→ **Excerpted data**:
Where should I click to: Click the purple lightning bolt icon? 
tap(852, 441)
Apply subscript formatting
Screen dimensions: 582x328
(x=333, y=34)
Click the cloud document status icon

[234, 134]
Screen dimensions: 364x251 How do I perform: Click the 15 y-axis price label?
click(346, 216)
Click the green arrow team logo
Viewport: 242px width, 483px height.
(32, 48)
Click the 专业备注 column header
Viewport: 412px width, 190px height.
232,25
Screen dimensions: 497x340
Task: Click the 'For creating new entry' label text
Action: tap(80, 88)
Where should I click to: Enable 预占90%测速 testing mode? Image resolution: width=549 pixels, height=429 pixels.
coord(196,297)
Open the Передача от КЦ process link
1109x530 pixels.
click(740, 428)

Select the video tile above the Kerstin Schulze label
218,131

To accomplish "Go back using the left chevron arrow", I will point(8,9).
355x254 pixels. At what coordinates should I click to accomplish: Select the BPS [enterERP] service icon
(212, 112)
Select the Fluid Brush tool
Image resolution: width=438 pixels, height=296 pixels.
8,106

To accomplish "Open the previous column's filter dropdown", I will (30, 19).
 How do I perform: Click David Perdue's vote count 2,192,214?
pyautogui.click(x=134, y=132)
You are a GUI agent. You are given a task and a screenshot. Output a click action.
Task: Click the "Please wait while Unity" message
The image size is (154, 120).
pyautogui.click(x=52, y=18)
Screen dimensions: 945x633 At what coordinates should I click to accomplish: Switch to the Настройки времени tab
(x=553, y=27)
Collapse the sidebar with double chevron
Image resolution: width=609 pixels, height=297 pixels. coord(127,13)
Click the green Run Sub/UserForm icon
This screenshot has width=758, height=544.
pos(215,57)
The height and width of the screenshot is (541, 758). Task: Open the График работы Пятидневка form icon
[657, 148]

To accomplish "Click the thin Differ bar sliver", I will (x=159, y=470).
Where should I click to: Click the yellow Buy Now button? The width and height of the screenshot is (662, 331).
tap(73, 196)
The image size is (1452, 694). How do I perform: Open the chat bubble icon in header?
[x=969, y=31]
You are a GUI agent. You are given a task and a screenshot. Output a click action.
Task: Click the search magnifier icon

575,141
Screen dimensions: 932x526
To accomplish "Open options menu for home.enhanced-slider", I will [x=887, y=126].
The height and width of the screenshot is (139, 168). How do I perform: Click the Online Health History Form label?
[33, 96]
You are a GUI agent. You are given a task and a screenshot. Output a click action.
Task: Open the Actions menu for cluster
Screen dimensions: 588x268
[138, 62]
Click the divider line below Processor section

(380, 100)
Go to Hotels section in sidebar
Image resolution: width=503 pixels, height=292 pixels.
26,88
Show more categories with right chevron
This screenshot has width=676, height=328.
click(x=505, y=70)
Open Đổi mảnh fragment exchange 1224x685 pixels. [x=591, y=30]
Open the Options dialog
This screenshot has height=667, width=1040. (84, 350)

→ **Work item**: Work out how many lines of the data include the word "will", and write that number alone.

→ **Response area**: 4